At Southern Illinois University, DeJarnett earned a degree in mathematics, before pursuing graduate studies in sacred music at Bob Jones University in South Carolina. He then found work in the first of only two churches he had ever worked in, Pattillo Methodist in Avondale Estates.
In 1964, DeJarnett was brought to Marietta FUMC by Charles Cochran, who had first hired him at Pattillo eleven years earlier. DeJarnett has overseen all of the church’s musical programs, but has been acclaimed for his work with the church’s youth choirs.
“His greatest legacy, aside from his family, is the Chapel Choir, which was the youth choir he took on tour every year in every state, across the country,” said Arie Motschman, organist and associate director. from 1989 until DeJarnett’s retirement in 1993.
Motschman recalled that the late maestro was firm, but always respectful with his students, interviewing each young participant in the choir to make sure they understood his expectations.
“He always said, remember who you are and who you represent,” added Stan DeJarnett.
Cindy Orso has known Lindell DeJarnett for about fifty years, learning to read music and play handbells from him and embark on some of those famous national tours.
“That was the way all of these kids got to, because you didn’t have all of the activities that you had now,” Orso said. “He has guided so many of us in our walk in faith… and he left an incredible legacy.”
A moment that Orso remembered as particularly poignant was playing alongside Lindell DeJarnett in the Bell Choir – DeJarnett remained active in vocal and bell choirs until the start of the COVID-19 pandemic – while her son sang.
“I play bells with him and my son sings in the choir. So it’s… you’ve had this full loop moment, ”Orso said. “And it wasn’t just my family, it was other families who went through this. I mean, he’s seen us all, kids, growing up, having our own families and our own kids… it’s really a blessing.
Even as his career progressed, those who knew DeJarnett said he kept an infinitely young presence.
“He behaved the same way at the age of 93 as when I met him when he was in his 40s,” Orso said.
Motschman added, “He was committed to making quality music. He made music across the spectrum.

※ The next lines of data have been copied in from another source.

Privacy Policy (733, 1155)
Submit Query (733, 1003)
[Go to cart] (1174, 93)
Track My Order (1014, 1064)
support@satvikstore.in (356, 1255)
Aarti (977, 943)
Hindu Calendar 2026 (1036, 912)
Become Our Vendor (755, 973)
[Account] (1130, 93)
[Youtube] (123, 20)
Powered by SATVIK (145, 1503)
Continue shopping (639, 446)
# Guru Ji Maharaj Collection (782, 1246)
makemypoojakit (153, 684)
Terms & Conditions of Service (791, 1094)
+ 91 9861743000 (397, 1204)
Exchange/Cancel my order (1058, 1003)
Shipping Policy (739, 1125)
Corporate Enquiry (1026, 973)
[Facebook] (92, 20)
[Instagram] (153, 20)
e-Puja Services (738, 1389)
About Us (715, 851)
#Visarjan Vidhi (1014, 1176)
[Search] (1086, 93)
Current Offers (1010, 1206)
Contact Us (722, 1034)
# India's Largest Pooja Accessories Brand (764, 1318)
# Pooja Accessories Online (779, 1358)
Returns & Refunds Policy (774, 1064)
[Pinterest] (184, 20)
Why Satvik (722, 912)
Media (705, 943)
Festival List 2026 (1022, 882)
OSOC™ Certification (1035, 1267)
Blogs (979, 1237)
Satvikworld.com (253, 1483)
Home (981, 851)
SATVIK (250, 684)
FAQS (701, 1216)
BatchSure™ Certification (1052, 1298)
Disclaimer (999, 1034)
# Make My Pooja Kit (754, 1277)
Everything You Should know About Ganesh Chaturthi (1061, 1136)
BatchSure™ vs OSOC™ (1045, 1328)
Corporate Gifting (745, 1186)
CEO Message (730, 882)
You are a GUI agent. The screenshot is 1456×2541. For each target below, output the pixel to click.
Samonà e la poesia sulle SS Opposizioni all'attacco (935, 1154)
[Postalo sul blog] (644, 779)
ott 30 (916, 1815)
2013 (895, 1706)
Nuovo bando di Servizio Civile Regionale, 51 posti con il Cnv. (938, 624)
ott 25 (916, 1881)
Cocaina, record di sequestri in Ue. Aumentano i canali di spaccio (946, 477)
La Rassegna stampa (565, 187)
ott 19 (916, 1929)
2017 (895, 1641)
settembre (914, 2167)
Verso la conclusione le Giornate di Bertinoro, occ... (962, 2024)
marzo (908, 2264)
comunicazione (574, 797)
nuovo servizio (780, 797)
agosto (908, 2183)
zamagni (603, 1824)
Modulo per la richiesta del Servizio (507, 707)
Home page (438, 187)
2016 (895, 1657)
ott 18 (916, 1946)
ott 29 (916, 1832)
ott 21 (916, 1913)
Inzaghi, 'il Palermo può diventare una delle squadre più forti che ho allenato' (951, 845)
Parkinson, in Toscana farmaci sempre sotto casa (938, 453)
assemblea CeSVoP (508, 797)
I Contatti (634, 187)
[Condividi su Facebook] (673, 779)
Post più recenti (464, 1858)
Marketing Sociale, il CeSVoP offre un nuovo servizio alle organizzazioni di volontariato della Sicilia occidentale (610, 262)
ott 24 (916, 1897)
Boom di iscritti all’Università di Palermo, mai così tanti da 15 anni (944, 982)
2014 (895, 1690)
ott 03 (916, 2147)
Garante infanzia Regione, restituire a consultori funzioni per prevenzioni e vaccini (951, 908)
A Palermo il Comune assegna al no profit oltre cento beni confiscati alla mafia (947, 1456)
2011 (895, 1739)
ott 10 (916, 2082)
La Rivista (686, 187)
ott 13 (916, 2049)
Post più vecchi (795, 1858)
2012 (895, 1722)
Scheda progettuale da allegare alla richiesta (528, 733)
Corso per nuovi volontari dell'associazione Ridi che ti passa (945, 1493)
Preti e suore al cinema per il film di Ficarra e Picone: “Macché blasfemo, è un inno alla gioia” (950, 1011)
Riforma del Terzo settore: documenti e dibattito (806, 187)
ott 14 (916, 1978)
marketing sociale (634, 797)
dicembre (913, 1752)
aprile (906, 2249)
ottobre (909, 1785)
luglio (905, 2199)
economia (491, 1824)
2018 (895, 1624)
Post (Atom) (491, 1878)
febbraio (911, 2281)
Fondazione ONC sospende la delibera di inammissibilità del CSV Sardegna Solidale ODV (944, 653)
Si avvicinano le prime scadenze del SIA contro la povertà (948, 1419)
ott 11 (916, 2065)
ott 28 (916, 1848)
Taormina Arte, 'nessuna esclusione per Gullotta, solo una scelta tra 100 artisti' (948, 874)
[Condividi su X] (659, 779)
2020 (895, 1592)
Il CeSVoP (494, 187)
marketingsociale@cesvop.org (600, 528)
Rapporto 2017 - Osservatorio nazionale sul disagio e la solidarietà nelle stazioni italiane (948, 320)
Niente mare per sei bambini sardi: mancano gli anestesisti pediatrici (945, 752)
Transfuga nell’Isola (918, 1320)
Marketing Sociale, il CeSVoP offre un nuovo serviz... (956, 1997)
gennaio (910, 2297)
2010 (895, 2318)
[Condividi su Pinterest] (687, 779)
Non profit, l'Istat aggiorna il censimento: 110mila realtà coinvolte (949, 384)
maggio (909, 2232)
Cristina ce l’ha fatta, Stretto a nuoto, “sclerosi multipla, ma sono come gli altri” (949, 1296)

He embraced classical music, learned music, he embraced spirituals, he made contemporary church music… he was open to everything.
Others also said that while DeJarnett had a constant passion for sacred music, he recognized it as a vehicle for community, worship, and faith.
“He saw music as a part of the whole,” Sineath said. “He understood the role of music as a part of the Christian faith, and he understood the role of music as a ministry.”
“I think music for him wasn’t so much about performance as it was the relationships he built, the people he worked with,” said Stan DeJarnett.
DeJarnett is survived by four sons, 12 grandchildren and 12 great-grandchildren, with a 13th on the way. A memorial service will be held on Sunday, September 19 at 2 p.m. at the First United Methodist Church in Marietta, followed by a reception at the Family Life Center. Interment will be private.